Instagram serves over 2 billion monthly active users, handling photo uploads, news feed generation, stories, and social interactions at massive scale. This...

📖 9 min read

Design Instagram: A Photo-Sharing Social Platform

Instagram serves over 2 billion monthly active users, handling photo uploads, news feed generation, stories, and social interactions at massive scale. This system design explores how to build the core features of Instagram, covering storage, feed generation, CDN integration, and the follower graph. It is a classic interview question that tests your understanding of media storage, fan-out strategies, and social graph management.

1. Requirements

Functional Requirements

  • Users can upload photos and short videos with captions and hashtags.
  • Users can follow other users (asymmetric relationship).
  • Generate a personalized news feed showing posts from followed users, ranked by relevance.
  • Like and comment on posts.
  • Explore/discover page with trending and recommended content.
  • Search for users, hashtags, and locations.
  • User profiles displaying their posts, follower/following counts.

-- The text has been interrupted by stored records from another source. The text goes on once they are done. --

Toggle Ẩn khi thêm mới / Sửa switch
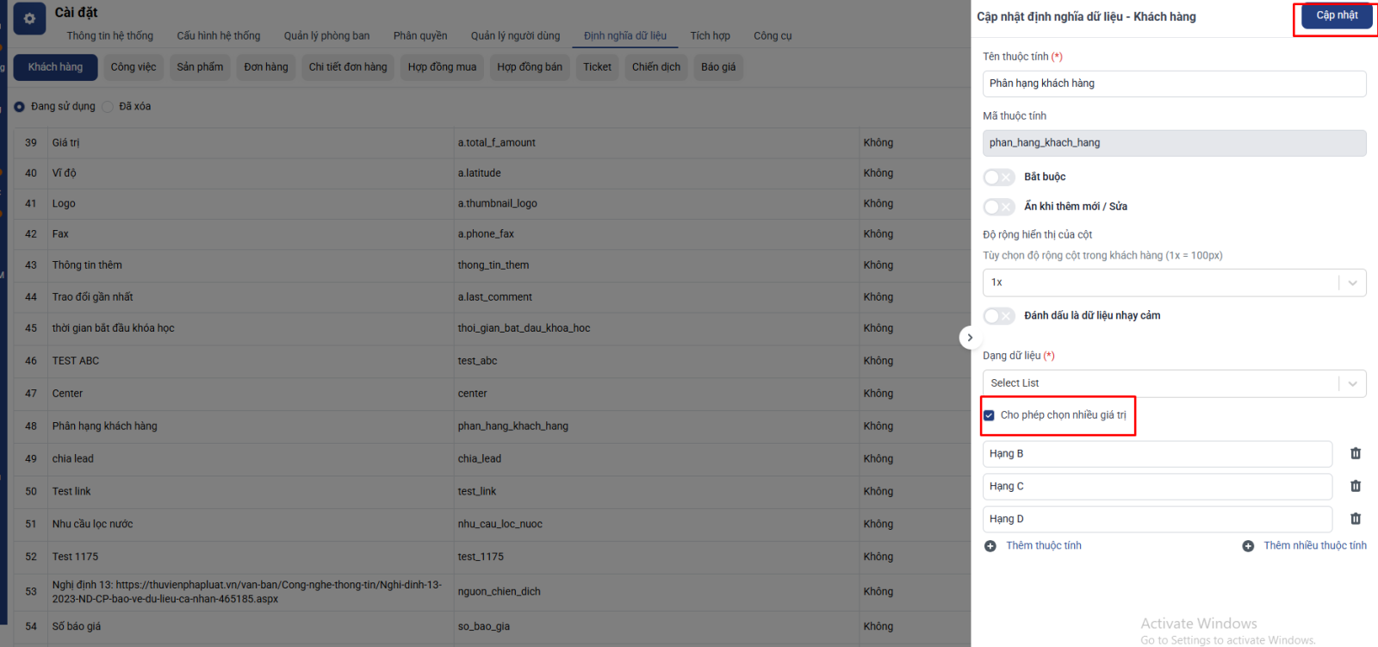 tap(999, 207)
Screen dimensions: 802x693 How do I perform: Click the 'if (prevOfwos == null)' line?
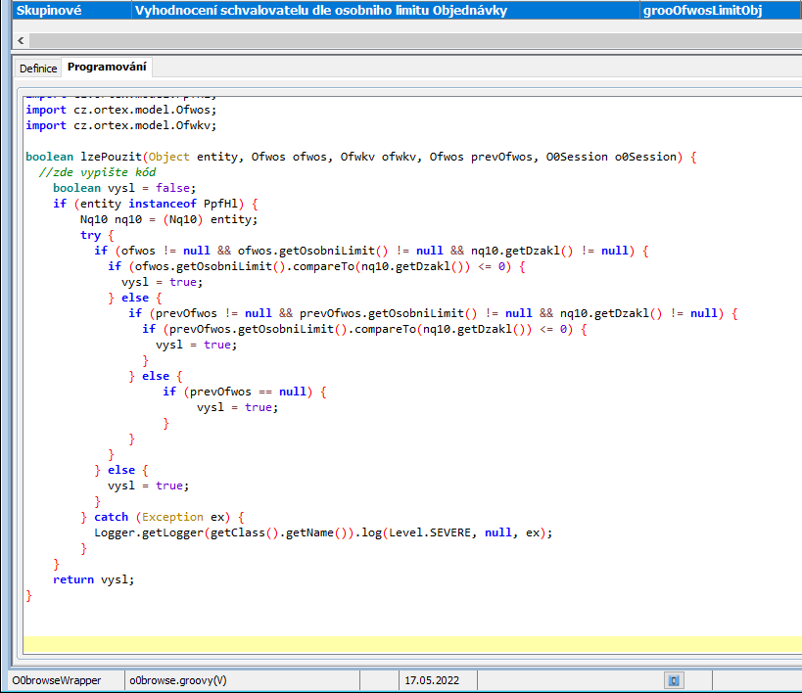coord(243,392)
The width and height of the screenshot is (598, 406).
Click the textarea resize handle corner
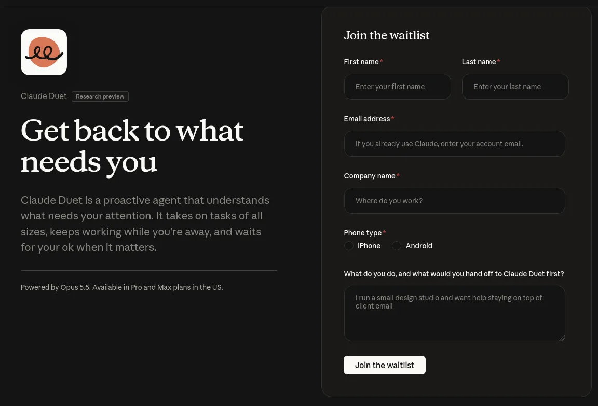coord(562,338)
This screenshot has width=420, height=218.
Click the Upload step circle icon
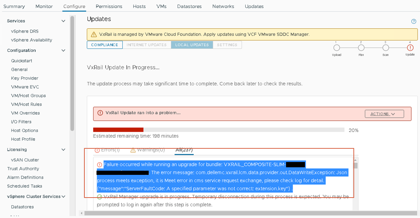(x=337, y=48)
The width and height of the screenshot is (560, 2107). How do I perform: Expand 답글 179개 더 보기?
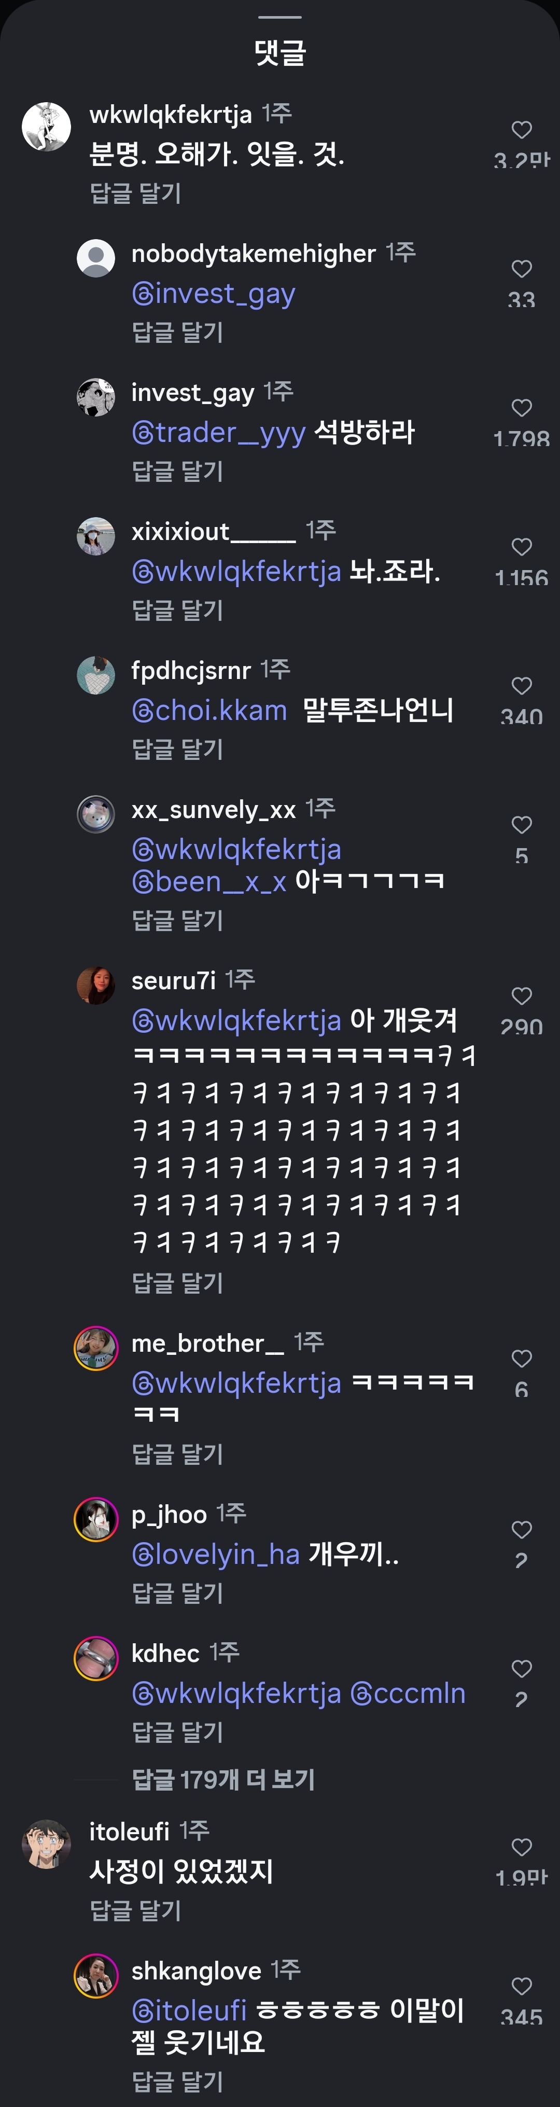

Non-Functional Requirements

  • High availability: 99.99% uptime. Feed generation and media serving must be resilient.
  • Low latency: News feed loads in under 500ms. Photo uploads complete in under 5 seconds.
  • Scalability: Support 500M+ DAU with 100M+ photo uploads per day.
  • Durability: Uploaded photos must never be lost.
  • Eventual consistency: Feed updates can tolerate seconds of delay.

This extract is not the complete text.